# reliance broadband connection Problem



## njm (Apr 27, 2007)

hello guys how ru

i have linux fedora install on my pc.right now i am using iqara internet connection ans also share ths connection to on 5 more pc.so now a day i want change my broadband connection and upgrade more high speed connection from reliance.reliance have good plan for unlimited but problem is when will go to connect internet i want login with browser authontication its k bt after 6 hour my connection is stop and do for relogin on reliance intrenet connection so.problem is every after 6 hour i want login for net.this authontication is browser based authotication.so someone told me that this problem is can be solve but u want make login script for that auhtontication so i dnt have any idea for login script so can you plz help me for this problem

if u have any login script for solve this problem plz send me that script on this mail address

nmahedi@rediffmail.com
nmahedi@hotmail.com


plz help me i need this script

regards,
mahedi


----------



## nileshgr (Apr 27, 2007)

I think you like spam. use [at] for @ in ur email. else bots will spam u.


----------



## njm (Apr 28, 2007)

The Unknown said:
			
		

> I think you like spam. use [at] for @ in ur email. else bots will spam u.

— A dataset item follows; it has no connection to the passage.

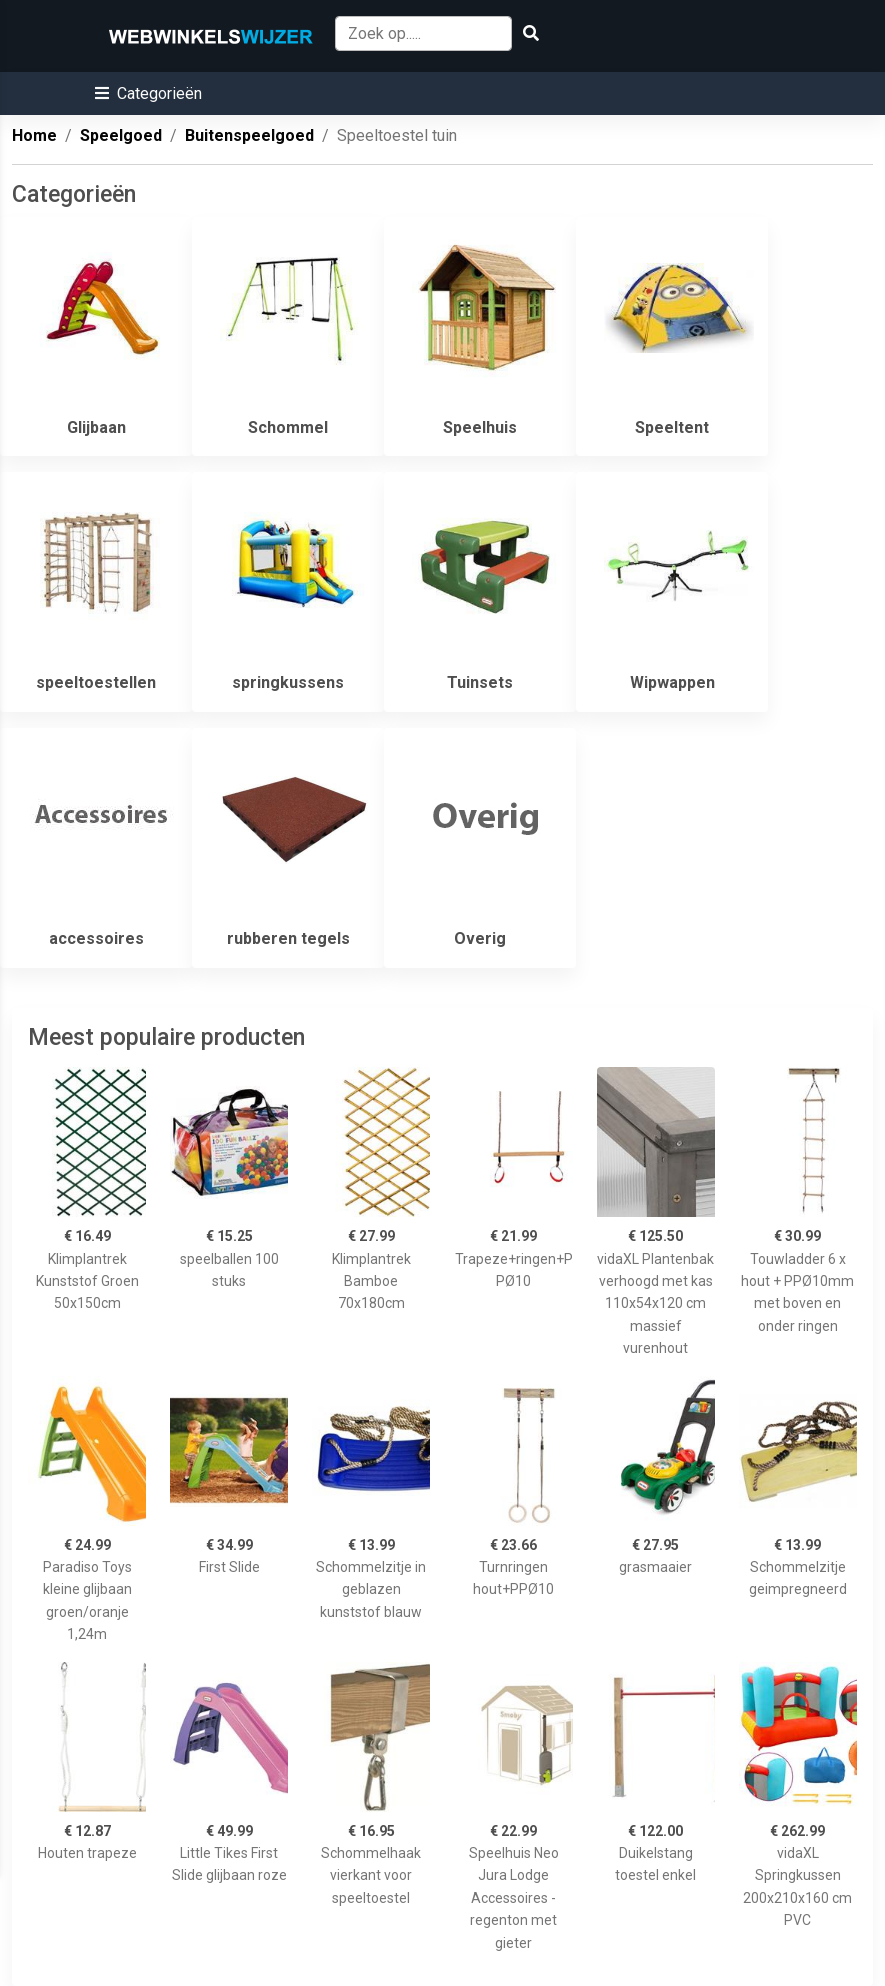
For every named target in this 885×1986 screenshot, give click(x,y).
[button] (148, 93)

heya dear ur ryt that i m use fedora for mail server n also for sharing internet 

but dear i reqire srcipt for automatic login when my net is logout plz help me yaar


----------



## nileshgr (Apr 28, 2007)

njm said:
			
		

> heya dear ur ryt that i m use fedora for mail server n also for sharing internet
> 
> but dear i reqire srcipt for automatic login when my net is logout plz help me yaar


Sorry buddy. I m a linux clone but not a script programmer.


----------



## njm (May 1, 2007)

The Unknown said:
			
		

> Sorry buddy. I m a linux clone but not a script programmer.

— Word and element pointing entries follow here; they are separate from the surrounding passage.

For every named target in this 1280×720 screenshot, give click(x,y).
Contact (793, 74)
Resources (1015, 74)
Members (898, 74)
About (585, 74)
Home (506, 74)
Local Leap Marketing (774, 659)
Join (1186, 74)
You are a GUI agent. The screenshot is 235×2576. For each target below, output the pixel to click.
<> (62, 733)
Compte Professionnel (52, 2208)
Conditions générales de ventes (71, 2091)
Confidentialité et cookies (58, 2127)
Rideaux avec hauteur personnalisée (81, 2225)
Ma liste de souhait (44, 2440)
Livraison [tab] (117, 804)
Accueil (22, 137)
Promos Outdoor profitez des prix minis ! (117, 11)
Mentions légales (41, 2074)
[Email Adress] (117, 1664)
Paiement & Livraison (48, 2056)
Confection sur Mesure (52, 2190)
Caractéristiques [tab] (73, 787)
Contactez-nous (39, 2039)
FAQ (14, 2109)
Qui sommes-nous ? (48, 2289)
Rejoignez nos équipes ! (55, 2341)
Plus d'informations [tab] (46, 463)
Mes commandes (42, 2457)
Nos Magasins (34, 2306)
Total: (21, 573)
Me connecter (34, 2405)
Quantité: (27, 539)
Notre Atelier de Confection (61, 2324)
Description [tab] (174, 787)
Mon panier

thnx for reply i knw that ur linux fedora...clone but can u help me for that script plz suggest me for the ne link n how can i get that script plz


----------



## nileshgr (May 1, 2007)

njm said:
			
		

> thnx for reply i knw that ur linux fedora...clone but can u help me for that script plz suggest me for the ne link n how can i get that script plz


I don't know the ABCD of linux programming how will i help u.


----------